* [Aim of the exercise]
Take the data that follows and retype it word for word.

Data excerpts
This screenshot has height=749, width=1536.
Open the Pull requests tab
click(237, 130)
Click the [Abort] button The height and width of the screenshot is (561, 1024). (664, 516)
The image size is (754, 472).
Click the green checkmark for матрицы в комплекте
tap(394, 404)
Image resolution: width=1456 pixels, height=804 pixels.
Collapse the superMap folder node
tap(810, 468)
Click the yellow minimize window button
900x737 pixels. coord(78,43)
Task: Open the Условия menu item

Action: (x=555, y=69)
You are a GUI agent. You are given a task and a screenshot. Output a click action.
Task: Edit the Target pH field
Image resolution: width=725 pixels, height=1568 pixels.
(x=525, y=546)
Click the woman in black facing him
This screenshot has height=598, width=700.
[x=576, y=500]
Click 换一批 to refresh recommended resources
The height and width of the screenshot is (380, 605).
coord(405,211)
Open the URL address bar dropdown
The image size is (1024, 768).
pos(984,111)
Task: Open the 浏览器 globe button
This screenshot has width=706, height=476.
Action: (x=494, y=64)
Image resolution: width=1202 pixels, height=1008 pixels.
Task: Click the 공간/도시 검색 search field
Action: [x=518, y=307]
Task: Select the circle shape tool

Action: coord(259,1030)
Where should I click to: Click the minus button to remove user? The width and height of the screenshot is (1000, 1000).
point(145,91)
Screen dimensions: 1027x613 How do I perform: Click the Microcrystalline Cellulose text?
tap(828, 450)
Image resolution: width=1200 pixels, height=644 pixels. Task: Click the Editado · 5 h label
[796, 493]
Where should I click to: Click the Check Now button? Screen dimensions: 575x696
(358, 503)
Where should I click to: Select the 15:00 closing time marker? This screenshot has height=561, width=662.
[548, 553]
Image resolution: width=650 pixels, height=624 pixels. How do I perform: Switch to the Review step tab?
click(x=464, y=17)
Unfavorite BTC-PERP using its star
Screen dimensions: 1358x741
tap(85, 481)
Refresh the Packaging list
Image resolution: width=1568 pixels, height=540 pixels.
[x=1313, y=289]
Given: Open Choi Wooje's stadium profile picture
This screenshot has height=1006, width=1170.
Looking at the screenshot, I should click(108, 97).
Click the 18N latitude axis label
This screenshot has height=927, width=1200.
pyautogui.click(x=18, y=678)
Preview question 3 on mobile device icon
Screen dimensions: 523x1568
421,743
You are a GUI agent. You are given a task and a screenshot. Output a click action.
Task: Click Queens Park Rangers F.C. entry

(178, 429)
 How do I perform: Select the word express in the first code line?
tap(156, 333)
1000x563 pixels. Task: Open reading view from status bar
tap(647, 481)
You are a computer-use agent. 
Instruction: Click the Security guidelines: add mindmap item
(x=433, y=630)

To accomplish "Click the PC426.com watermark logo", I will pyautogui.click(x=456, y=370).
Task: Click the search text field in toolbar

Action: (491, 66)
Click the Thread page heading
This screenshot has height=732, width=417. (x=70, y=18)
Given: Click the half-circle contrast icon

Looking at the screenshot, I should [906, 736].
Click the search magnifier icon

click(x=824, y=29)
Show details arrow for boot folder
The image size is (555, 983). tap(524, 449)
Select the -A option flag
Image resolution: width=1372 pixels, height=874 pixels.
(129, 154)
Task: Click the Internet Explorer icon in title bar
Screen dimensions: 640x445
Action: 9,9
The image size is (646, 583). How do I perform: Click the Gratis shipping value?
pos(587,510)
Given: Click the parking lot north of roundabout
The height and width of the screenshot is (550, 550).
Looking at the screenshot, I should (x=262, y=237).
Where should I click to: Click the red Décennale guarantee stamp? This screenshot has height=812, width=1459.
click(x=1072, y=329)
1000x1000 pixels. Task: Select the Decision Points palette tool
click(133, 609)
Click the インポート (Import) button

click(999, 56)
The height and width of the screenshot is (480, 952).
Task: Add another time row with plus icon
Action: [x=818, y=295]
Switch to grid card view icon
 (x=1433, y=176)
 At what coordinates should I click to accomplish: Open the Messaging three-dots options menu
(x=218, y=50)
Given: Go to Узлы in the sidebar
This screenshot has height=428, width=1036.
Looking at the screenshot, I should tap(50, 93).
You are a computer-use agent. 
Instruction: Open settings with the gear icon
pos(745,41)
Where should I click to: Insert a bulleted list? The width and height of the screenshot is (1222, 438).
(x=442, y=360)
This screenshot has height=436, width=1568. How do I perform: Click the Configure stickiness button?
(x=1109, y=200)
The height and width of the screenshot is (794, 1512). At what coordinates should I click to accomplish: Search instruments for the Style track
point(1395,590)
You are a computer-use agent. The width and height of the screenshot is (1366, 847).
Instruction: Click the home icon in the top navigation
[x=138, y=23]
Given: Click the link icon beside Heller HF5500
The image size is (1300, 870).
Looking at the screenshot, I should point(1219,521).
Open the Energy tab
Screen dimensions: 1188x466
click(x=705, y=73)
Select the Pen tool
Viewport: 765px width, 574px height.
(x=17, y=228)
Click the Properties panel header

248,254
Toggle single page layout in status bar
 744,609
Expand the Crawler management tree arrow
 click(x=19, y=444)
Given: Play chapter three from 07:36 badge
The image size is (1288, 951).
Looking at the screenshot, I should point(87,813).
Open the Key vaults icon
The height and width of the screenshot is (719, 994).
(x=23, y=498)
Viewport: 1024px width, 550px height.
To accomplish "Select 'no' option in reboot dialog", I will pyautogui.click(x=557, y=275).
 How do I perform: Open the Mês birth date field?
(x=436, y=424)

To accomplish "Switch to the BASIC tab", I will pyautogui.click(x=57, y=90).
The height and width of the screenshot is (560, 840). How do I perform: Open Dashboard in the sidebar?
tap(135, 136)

* [Your response]
This screenshot has height=749, width=1536.
Open the Pull requests tab
click(237, 130)
Click the [Abort] button The height and width of the screenshot is (561, 1024). (664, 516)
The image size is (754, 472).
Click the green checkmark for матрицы в комплекте
tap(394, 404)
Image resolution: width=1456 pixels, height=804 pixels.
Collapse the superMap folder node
tap(810, 468)
Click the yellow minimize window button
900x737 pixels. coord(78,43)
Task: Open the Условия menu item

Action: (x=555, y=69)
You are a GUI agent. You are given a task and a screenshot. Output a click action.
Task: Edit the Target pH field
Image resolution: width=725 pixels, height=1568 pixels.
(x=525, y=546)
Click the woman in black facing him
This screenshot has height=598, width=700.
[x=576, y=500]
Click 换一批 to refresh recommended resources
The height and width of the screenshot is (380, 605).
coord(405,211)
Open the URL address bar dropdown
The image size is (1024, 768).
pos(984,111)
Task: Open the 浏览器 globe button
This screenshot has width=706, height=476.
Action: (x=494, y=64)
Image resolution: width=1202 pixels, height=1008 pixels.
Task: Click the 공간/도시 검색 search field
Action: [x=518, y=307]
Task: Select the circle shape tool

Action: coord(259,1030)
Where should I click to: Click the minus button to remove user? The width and height of the screenshot is (1000, 1000).
point(145,91)
Screen dimensions: 1027x613 How do I perform: Click the Microcrystalline Cellulose text?
tap(828, 450)
Image resolution: width=1200 pixels, height=644 pixels. Task: Click the Editado · 5 h label
[796, 493]
Where should I click to: Click the Check Now button? Screen dimensions: 575x696
(358, 503)
Where should I click to: Select the 15:00 closing time marker? This screenshot has height=561, width=662.
[548, 553]
Image resolution: width=650 pixels, height=624 pixels. How do I perform: Switch to the Review step tab?
click(x=464, y=17)
Unfavorite BTC-PERP using its star
Screen dimensions: 1358x741
tap(85, 481)
Refresh the Packaging list
Image resolution: width=1568 pixels, height=540 pixels.
[x=1313, y=289]
Given: Open Choi Wooje's stadium profile picture
This screenshot has height=1006, width=1170.
Looking at the screenshot, I should click(108, 97).
Click the 18N latitude axis label
This screenshot has height=927, width=1200.
pyautogui.click(x=18, y=678)
Preview question 3 on mobile device icon
Screen dimensions: 523x1568
421,743
You are a GUI agent. You are given a task and a screenshot. Output a click action.
Task: Click Queens Park Rangers F.C. entry

(178, 429)
 How do I perform: Select the word express in the first code line?
tap(156, 333)
1000x563 pixels. Task: Open reading view from status bar
tap(647, 481)
You are a computer-use agent. 
Instruction: Click the Security guidelines: add mindmap item
(x=433, y=630)

To accomplish "Click the PC426.com watermark logo", I will pyautogui.click(x=456, y=370).
Task: Click the search text field in toolbar

Action: (491, 66)
Click the Thread page heading
This screenshot has height=732, width=417. (x=70, y=18)
Given: Click the half-circle contrast icon

Looking at the screenshot, I should [906, 736].
Click the search magnifier icon

click(x=824, y=29)
Show details arrow for boot folder
The image size is (555, 983). tap(524, 449)
Select the -A option flag
Image resolution: width=1372 pixels, height=874 pixels.
(129, 154)
Task: Click the Internet Explorer icon in title bar
Screen dimensions: 640x445
Action: 9,9
The image size is (646, 583). How do I perform: Click the Gratis shipping value?
pos(587,510)
Given: Click the parking lot north of roundabout
The height and width of the screenshot is (550, 550).
Looking at the screenshot, I should (x=262, y=237).
Where should I click to: Click the red Décennale guarantee stamp? This screenshot has height=812, width=1459.
click(x=1072, y=329)
1000x1000 pixels. Task: Select the Decision Points palette tool
click(133, 609)
Click the インポート (Import) button

click(999, 56)
The height and width of the screenshot is (480, 952).
Task: Add another time row with plus icon
Action: [x=818, y=295]
Switch to grid card view icon
 (x=1433, y=176)
 At what coordinates should I click to accomplish: Open the Messaging three-dots options menu
(x=218, y=50)
Given: Go to Узлы in the sidebar
This screenshot has height=428, width=1036.
Looking at the screenshot, I should tap(50, 93).
You are a computer-use agent. 
Instruction: Open settings with the gear icon
pos(745,41)
Where should I click to: Insert a bulleted list? The width and height of the screenshot is (1222, 438).
(x=442, y=360)
This screenshot has height=436, width=1568. How do I perform: Click the Configure stickiness button?
(x=1109, y=200)
The height and width of the screenshot is (794, 1512). At what coordinates should I click to accomplish: Search instruments for the Style track
point(1395,590)
You are a computer-use agent. The width and height of the screenshot is (1366, 847).
Instruction: Click the home icon in the top navigation
[x=138, y=23]
Given: Click the link icon beside Heller HF5500
The image size is (1300, 870).
Looking at the screenshot, I should point(1219,521).
Open the Energy tab
Screen dimensions: 1188x466
click(x=705, y=73)
Select the Pen tool
Viewport: 765px width, 574px height.
(x=17, y=228)
Click the Properties panel header

248,254
Toggle single page layout in status bar
 744,609
Expand the Crawler management tree arrow
 click(x=19, y=444)
Given: Play chapter three from 07:36 badge
The image size is (1288, 951).
Looking at the screenshot, I should point(87,813).
Open the Key vaults icon
The height and width of the screenshot is (719, 994).
(x=23, y=498)
Viewport: 1024px width, 550px height.
To accomplish "Select 'no' option in reboot dialog", I will pyautogui.click(x=557, y=275).
 How do I perform: Open the Mês birth date field?
(x=436, y=424)

To accomplish "Switch to the BASIC tab", I will pyautogui.click(x=57, y=90).
The height and width of the screenshot is (560, 840). How do I perform: Open Dashboard in the sidebar?
tap(135, 136)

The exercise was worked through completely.